**EXCERPT:**
+---+

The course of China's rural reform

For more than 20 years after the victory of the Chinese Revolution, radicalism was ascendant and private ownership of land was illegal. The peasantry became estranged from the land, so that when the Cultural Revolution ended, China’s economy had been placed in difficulty and an agricultural crisis induced. The population had grown, and food was in short supply. Per capita grain production never averaged much above 300 kilograms. Of the 800 million peasants, 250 million were impoverished. The nation as a whole could not achieve self-sufficiency in grain and required massive imports.

A turning point took place in 1978 with the Third Plenum of the 11th Central Committee of the CCP, which reestablished the emancipation of the mind, the intellectual approach of seeking truth from facts, and the materialist philosophy proposition that practice is the sole standard of truth. It acknowledged that socialism means development of the productive forces, moving together toward wealth. The policy of making class struggle the key link was abolished, and the focus of Party work shifted to modernization. All of these changes liberated people from the previous ideological and institutional environment, providing the possibility of founding a new environment and new institutions.

+---+

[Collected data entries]
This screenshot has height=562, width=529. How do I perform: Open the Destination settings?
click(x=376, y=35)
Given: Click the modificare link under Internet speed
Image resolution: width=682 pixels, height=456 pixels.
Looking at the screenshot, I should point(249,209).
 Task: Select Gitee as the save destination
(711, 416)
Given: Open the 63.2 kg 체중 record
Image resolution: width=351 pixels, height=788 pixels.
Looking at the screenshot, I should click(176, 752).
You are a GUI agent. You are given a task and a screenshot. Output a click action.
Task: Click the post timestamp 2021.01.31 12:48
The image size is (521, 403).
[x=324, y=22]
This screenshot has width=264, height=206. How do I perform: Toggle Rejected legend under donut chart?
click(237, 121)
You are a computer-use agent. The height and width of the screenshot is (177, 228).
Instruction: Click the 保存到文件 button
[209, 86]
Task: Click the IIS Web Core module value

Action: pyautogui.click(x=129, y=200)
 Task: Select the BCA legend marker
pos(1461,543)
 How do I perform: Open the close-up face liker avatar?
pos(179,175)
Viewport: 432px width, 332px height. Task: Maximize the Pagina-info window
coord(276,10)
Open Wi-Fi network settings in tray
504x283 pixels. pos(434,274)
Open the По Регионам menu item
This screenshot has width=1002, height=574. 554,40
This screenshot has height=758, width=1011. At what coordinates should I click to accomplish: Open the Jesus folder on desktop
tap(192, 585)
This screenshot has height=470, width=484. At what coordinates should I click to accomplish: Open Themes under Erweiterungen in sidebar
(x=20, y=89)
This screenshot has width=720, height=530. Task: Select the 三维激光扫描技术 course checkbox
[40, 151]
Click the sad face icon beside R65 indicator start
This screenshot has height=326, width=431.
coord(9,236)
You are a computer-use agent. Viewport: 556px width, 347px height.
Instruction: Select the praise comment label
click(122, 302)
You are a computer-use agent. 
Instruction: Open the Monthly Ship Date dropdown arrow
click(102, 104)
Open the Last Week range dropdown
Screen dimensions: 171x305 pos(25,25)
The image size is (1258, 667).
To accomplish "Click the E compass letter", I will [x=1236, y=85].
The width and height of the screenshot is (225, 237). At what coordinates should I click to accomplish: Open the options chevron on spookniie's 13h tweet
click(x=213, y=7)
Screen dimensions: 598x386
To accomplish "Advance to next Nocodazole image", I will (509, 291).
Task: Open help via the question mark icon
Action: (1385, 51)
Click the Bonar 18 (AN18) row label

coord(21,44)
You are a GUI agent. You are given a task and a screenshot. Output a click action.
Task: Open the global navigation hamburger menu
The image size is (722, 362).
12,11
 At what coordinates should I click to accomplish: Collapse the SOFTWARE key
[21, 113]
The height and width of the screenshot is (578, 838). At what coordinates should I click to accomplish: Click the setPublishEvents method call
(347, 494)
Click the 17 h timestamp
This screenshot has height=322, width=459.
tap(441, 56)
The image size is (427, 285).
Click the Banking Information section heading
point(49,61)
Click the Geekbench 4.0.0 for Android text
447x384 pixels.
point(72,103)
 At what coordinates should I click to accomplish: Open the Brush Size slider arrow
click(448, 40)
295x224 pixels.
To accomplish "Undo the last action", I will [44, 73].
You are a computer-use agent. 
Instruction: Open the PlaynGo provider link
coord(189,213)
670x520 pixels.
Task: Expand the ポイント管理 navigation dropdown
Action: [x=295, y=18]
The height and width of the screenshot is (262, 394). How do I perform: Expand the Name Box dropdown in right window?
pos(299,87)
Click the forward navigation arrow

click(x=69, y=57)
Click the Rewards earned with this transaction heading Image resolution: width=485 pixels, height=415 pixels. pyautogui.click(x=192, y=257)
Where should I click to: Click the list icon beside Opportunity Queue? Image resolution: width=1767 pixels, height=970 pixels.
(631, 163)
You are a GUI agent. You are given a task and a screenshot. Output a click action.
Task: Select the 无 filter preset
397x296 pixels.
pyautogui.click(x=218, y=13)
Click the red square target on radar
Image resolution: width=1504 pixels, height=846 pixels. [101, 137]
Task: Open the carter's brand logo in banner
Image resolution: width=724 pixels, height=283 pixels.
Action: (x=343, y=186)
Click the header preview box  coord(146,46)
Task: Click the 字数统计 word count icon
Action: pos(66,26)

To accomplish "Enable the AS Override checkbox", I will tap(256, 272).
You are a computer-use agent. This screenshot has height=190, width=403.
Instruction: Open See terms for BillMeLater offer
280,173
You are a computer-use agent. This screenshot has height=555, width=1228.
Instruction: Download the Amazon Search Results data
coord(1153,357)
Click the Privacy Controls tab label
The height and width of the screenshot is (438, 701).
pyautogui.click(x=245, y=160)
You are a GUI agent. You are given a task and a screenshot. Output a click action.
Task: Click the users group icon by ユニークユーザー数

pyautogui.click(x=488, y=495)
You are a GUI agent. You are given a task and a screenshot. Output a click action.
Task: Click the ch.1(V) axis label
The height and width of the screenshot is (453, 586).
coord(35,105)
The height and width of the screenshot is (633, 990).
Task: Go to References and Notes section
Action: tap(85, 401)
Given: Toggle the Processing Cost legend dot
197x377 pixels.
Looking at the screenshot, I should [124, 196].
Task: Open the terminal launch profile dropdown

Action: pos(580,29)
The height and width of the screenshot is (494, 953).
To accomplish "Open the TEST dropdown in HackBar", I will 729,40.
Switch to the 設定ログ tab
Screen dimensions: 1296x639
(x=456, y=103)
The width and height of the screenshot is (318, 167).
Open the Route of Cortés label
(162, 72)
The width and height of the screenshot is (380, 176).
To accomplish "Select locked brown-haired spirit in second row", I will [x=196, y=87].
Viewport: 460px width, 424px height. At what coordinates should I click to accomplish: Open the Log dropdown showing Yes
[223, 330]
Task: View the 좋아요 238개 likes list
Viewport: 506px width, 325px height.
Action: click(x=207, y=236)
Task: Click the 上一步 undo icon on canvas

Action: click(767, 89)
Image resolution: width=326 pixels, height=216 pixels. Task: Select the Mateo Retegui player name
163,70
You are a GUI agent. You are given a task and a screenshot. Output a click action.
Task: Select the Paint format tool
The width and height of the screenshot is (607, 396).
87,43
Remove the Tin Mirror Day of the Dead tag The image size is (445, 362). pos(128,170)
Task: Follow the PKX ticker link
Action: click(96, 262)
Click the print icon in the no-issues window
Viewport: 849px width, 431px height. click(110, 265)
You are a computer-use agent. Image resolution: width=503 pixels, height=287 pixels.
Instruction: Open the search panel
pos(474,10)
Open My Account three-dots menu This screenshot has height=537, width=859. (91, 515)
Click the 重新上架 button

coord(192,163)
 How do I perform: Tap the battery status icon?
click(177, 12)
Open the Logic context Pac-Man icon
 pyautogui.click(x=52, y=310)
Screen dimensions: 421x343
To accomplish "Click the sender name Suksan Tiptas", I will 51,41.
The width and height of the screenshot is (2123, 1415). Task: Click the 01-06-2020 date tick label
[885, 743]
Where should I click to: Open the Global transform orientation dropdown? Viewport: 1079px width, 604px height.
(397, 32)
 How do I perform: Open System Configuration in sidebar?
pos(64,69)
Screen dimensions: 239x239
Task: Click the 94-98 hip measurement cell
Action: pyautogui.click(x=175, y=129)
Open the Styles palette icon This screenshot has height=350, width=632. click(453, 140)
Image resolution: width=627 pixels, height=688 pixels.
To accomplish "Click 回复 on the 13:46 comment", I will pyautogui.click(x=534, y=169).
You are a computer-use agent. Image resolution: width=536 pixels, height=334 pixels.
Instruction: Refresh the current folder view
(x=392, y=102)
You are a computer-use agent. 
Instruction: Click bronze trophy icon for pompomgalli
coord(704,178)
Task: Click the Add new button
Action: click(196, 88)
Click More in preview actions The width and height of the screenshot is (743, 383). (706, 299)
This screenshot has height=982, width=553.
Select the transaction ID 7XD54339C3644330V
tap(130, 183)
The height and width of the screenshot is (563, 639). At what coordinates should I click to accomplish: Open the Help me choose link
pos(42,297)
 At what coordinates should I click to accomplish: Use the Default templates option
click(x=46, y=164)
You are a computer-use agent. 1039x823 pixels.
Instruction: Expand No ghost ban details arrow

+---+

**SHORT TASK:**
Using the passage on China's rural reform, answer each question below.
(a) How many of the 800 million peasants were impoverished?
(b) Which meeting marked the turning point in 1978?
(c) To what did the focus of Party work shift?

**FINAL ANSWER:**
(a) 250 million
(b) The Third Plenum of the 11th Central Committee of the CCP
(c) Modernization